Actuellement en construction sur une île artificielle, il doit ouvrir ses
pistes en 2005, à l'occasion de l'Exposition universelle de la région de Chubu.
Les Japonais ont décidé de construire là un nouveau type d'aéroport, et ce à
double titre. D'abord dans son offre de services, “Centrair”, c'est son nom, a
vocation à devenir un lieu de destination pour l'ensemble des consommateurs de
la région. Mais son offre ne se limitera pas, comme à Amsterdam ou Francfort, à
quelques commerces de base ouverts 24 h/24 ou à une boîte de nuit. Centrair est
en effet appelé à être un vrai centre commercial urbain avec des services comme
des restaurants avec salles de réceptions, des bains japonais et même un temple
où les jeunes couples pourront venir se marier et faire la fête. Toute cette
offre est mise en scène dans des décors supposés rappeler, selon les zones,
soit des villes européennes (Rome, Paris), soit un village japonais
traditionnel, soit encore l'ambiance des rues de Tokyo.
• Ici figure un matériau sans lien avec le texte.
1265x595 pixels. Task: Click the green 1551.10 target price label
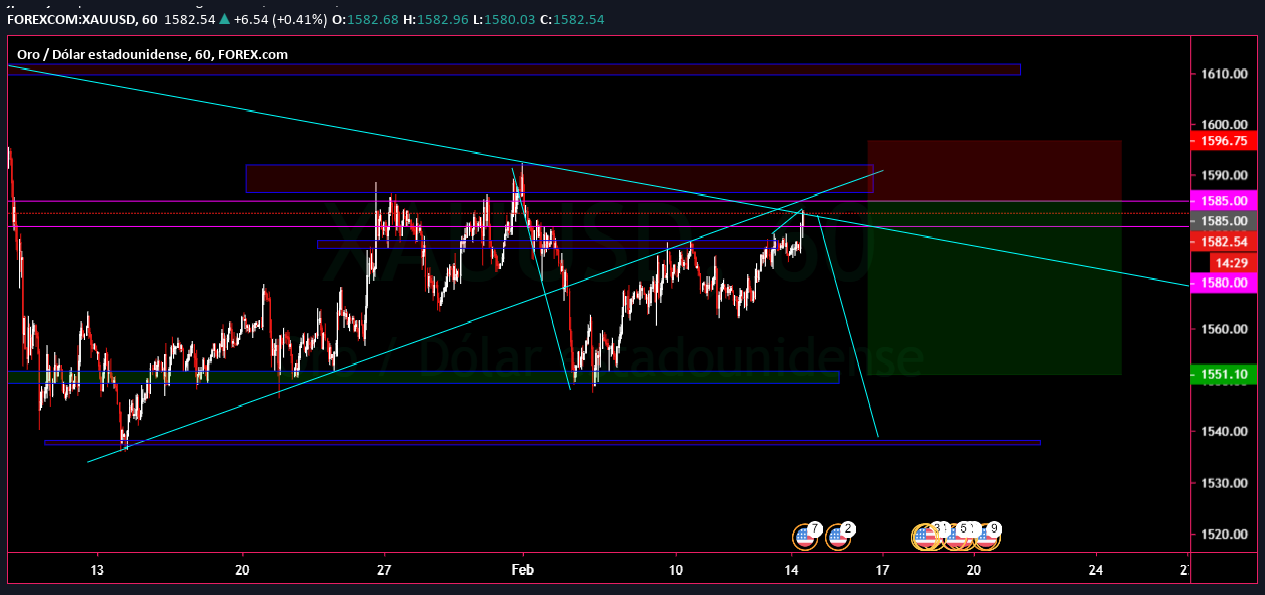click(x=1222, y=375)
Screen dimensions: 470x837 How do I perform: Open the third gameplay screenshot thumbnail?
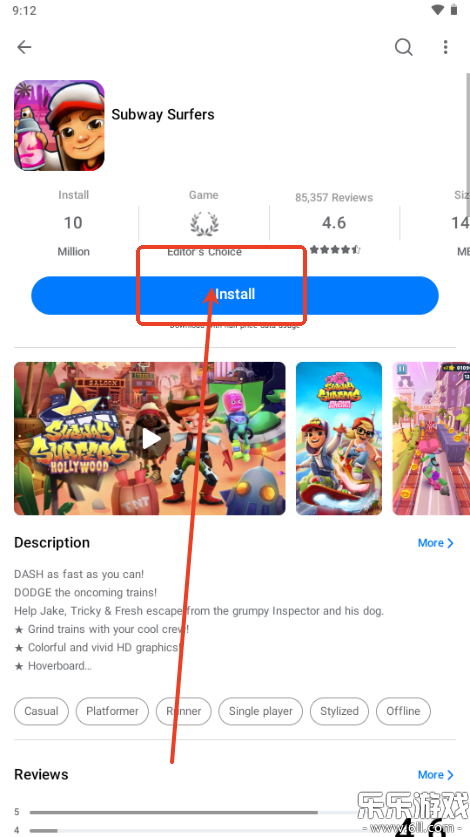pyautogui.click(x=431, y=438)
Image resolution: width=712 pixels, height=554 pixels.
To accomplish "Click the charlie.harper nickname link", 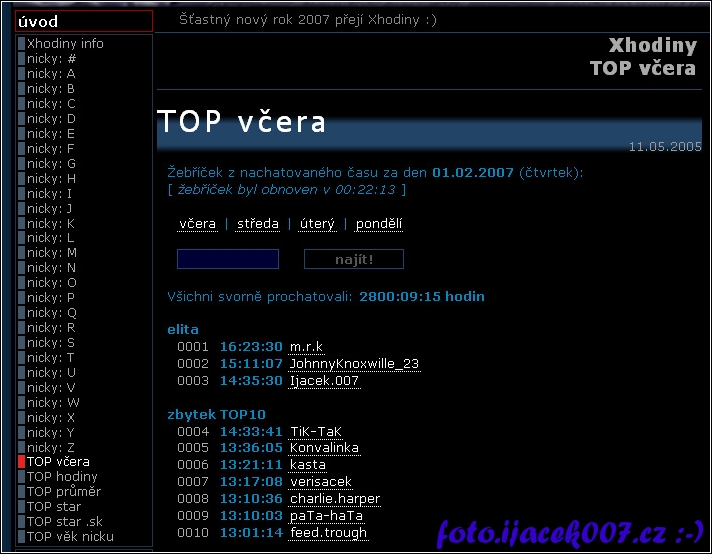I will pos(335,499).
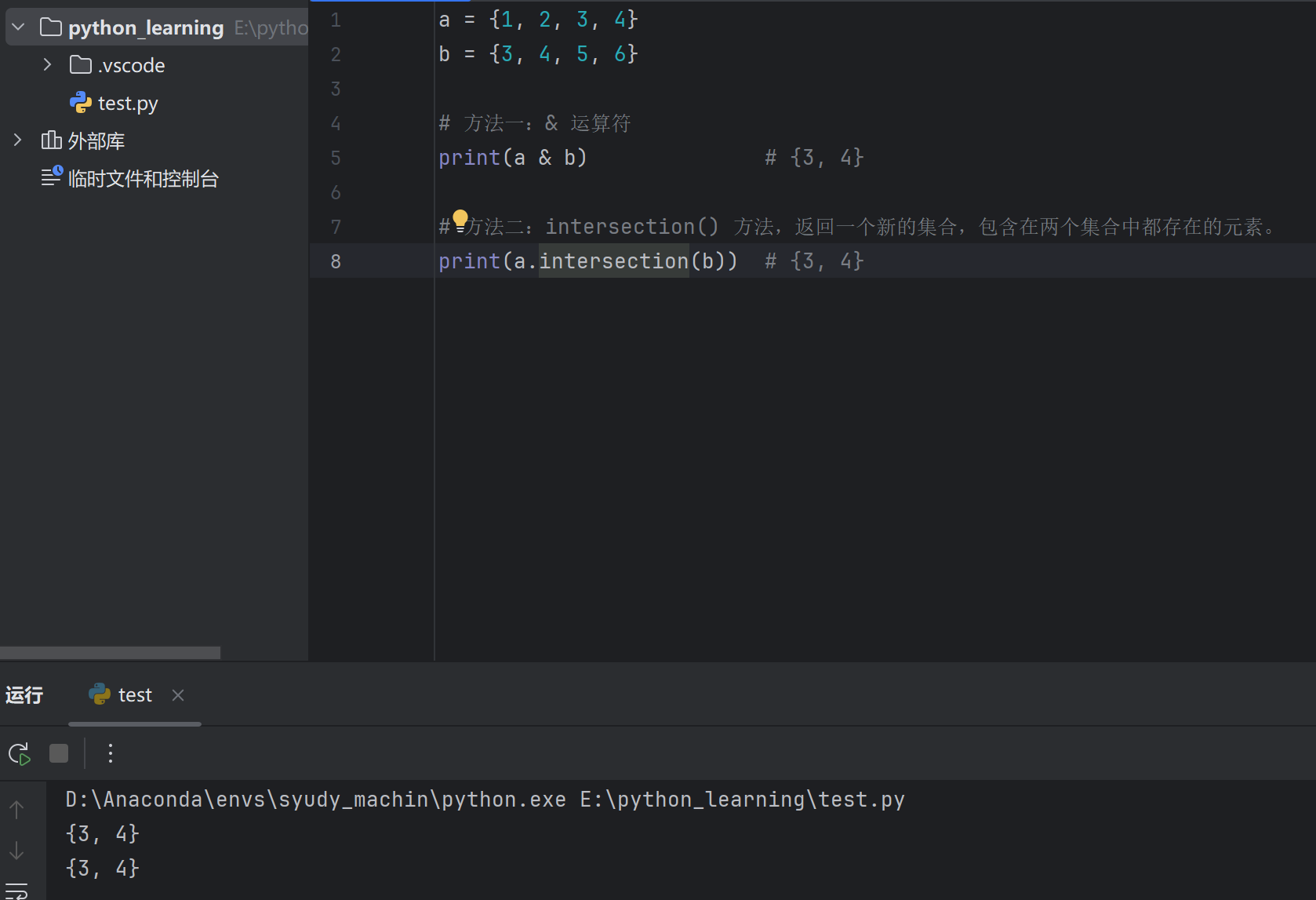Toggle soft-wrap icon in the console

[17, 891]
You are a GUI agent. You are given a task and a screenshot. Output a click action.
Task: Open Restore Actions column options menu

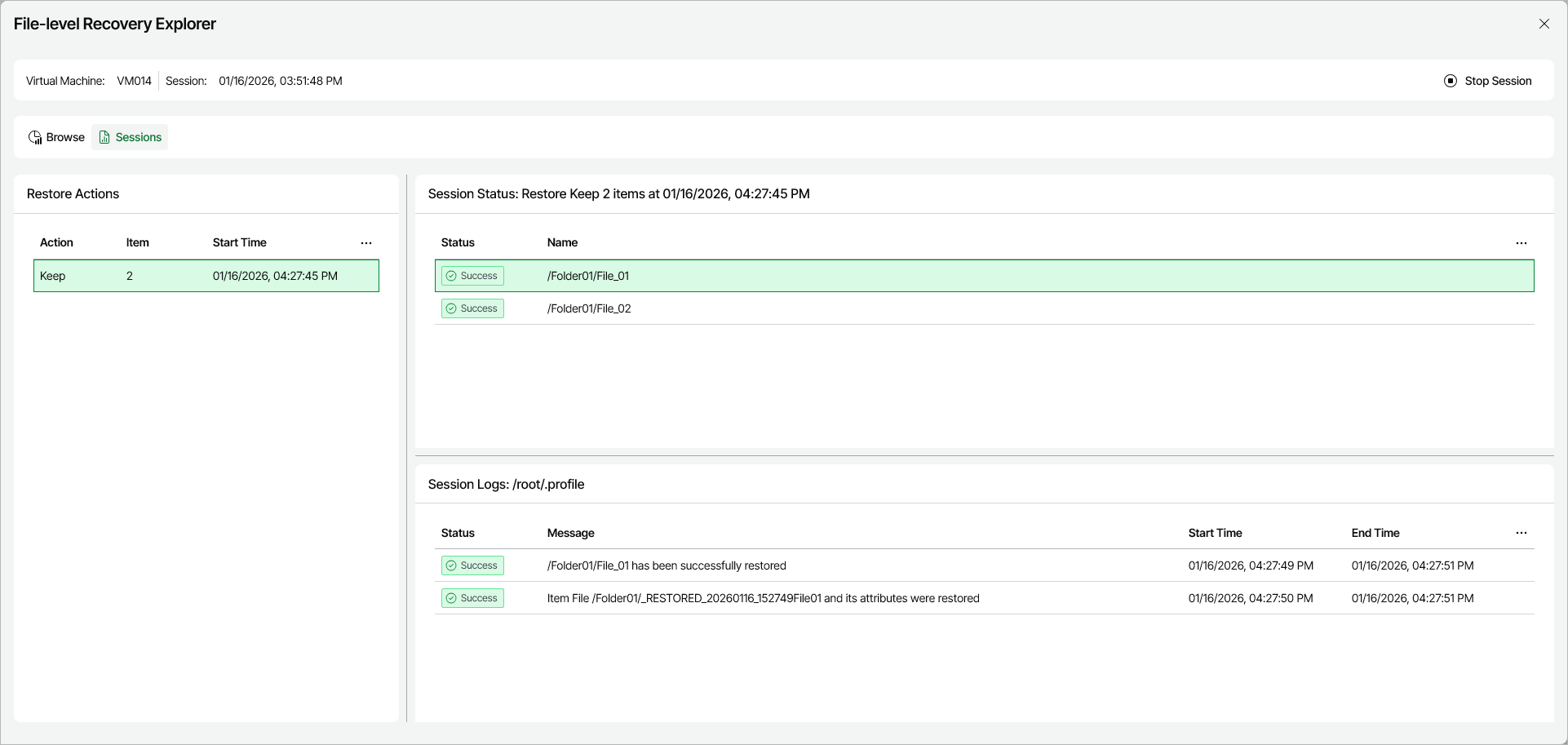click(x=366, y=243)
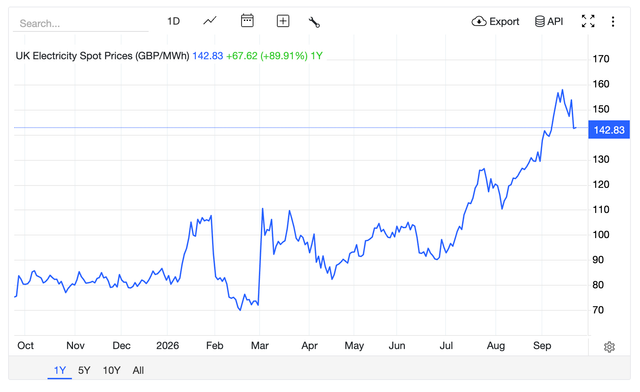This screenshot has height=392, width=640.
Task: Switch to the 5Y time range
Action: pos(84,370)
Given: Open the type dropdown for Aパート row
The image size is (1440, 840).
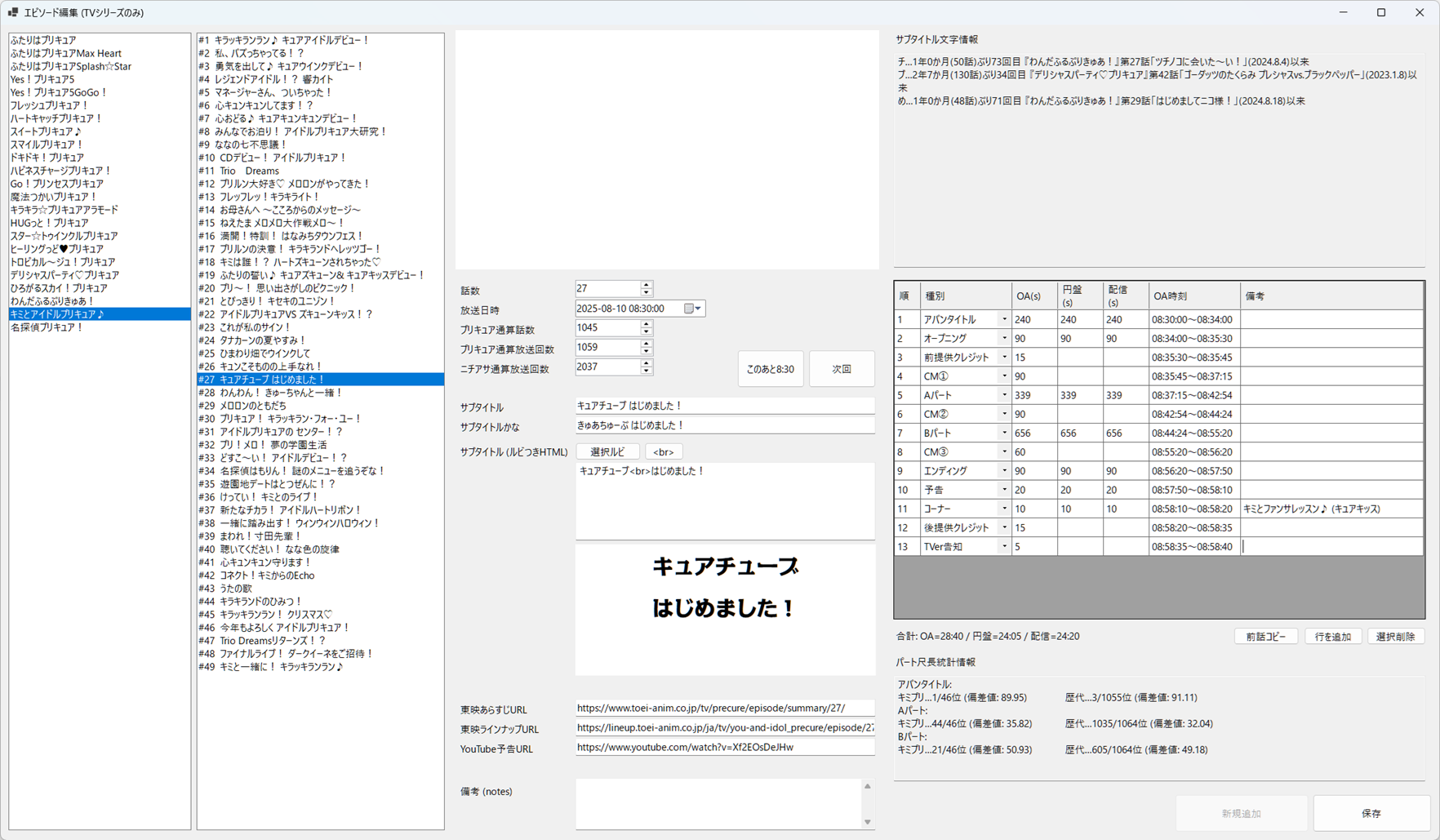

Bref, du décorum comme
les Japonais savent si bien le faire dans leurs centres commerciaux où, aux
détours d'une allée, on passe d'une fausse Rome antique à un faux Hong Kong
contemporain (voir les malls sur l'île d'Odaïba à Tokyo, et notamment Venus
Forte). Le modèle Las Vegas/Disneyland, que nous évoquions dans nos précédentes
chroniques, arrive aujourd'hui dans les aéroports en reprenant toutes ses
recettes (aire du faux + shopping à outrance). Un phénomène loin d'être très
étonnant. En s'éloignant des villes, les aéroports doivent se reconstruire des
univers propres à séduire une clientèle internationale. Dès lors, quoi de plus
simple à copier que ces modèles qui fonctionnent, même totalement artificiels ?
Cependant, si la mutation engagée à Yokohama se poursuit, ce pourrait être la
fin de tous ces aéroports qui se ressemblent, d'Auckland à Copenhague en
passant par San Francisco ou Buenos Aires.